JUST IN: The Auditor of State's reply to Mr. Moore
At Tuesday night's council meeting, Councilman Moore replied to this question we had posed earlier in a letter read by Susan Knox:
Is it expected that a budget analyst will offer advice superior to the free advice and technical services the Auditor of State provides under the terms of “fiscal watch?”
Mr. Moore's response: "That's an unqualified "yes." There's no question about it. ...A budget analyst will not make suggestions that are patently illegal or essentially not practical to actually carry out. There's no practical way the city is going to lay off 22 firefighters. That's just not a realistic, viable option, and that's what the state recommended as their biggest financial savings."
Since no one from the Auditor of State was present to defend against Mr. Moore’s assertions, we thought it only fair to provide the opportunity for a published response. Here is the official AOS reply:
"The city of Norwood is in a fiscal crisis and will be making tough decisions in order to recover. The performance audit was done to provide the city with savings and revenue enhancement opportunities. These are options. Our recommendations speak for themselves, and our audits go through a legal review process. We stand by our recommendations. We understand our recommendations are based on contract negotiations and that time may have to go by before all or any one of them can be implemented."

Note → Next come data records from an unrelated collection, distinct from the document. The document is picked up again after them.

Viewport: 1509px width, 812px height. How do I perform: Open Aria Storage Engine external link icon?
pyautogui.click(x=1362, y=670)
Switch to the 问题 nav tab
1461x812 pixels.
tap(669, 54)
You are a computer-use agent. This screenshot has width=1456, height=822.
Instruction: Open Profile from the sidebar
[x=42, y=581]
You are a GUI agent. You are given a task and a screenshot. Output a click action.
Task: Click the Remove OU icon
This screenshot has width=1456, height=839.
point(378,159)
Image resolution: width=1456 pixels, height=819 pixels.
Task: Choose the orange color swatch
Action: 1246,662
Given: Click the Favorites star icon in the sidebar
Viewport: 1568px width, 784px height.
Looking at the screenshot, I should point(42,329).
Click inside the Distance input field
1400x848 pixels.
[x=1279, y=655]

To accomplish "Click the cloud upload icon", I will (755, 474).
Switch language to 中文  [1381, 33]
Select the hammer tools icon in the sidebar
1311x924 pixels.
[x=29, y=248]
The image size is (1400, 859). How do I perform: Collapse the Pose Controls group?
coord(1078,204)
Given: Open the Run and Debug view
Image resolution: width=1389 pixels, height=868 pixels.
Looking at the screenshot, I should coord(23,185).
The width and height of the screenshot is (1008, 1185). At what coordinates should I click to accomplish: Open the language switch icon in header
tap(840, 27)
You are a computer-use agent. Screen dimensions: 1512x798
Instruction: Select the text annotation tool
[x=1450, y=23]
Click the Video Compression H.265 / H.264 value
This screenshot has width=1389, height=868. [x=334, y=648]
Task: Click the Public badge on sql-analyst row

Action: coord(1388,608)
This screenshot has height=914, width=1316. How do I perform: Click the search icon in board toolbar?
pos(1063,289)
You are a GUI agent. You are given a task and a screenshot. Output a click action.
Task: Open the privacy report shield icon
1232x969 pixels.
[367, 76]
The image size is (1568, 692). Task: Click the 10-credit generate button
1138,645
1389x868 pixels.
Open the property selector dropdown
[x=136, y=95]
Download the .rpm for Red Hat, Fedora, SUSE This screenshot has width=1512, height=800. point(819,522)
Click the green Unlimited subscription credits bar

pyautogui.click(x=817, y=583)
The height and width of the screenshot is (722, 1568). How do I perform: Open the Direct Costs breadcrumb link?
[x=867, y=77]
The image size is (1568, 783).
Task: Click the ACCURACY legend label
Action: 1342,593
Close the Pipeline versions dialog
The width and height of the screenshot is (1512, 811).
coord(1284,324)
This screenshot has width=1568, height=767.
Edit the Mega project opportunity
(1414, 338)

There it is in black and white, "legal review process." You see, the Auditor of State has a legal department, and nothing much gets published without their lawyers’ careful scrutiny. Now, we all know attorneys can make mistakes and give advice that’s illegal, a painful lesson our city just learned by taking Mr. Burke’s advice in the now lost Supreme Court decision on eminent domain. But that aside, it strikes us as odd that Mr. Moore, an attorney, has unqualified confidence that a new budget analyst can’t make some legal missteps. Or will s/he be an attorney, too? Will s/he be willing to work for a mere $25 per hour?
And one more thing we already know we’re going to tire of correcting every time we catch it: let’s all look on page 1-8 of the performance audit where it says, "Reduce Fire Department personnel levels by UP TO 22 full-time equivalent employees, thereby achieving staffing levels and costs comparable to peers and national benchmarks." The performance audit doesn't recommend Norwood lay off 22 firefighters. Period.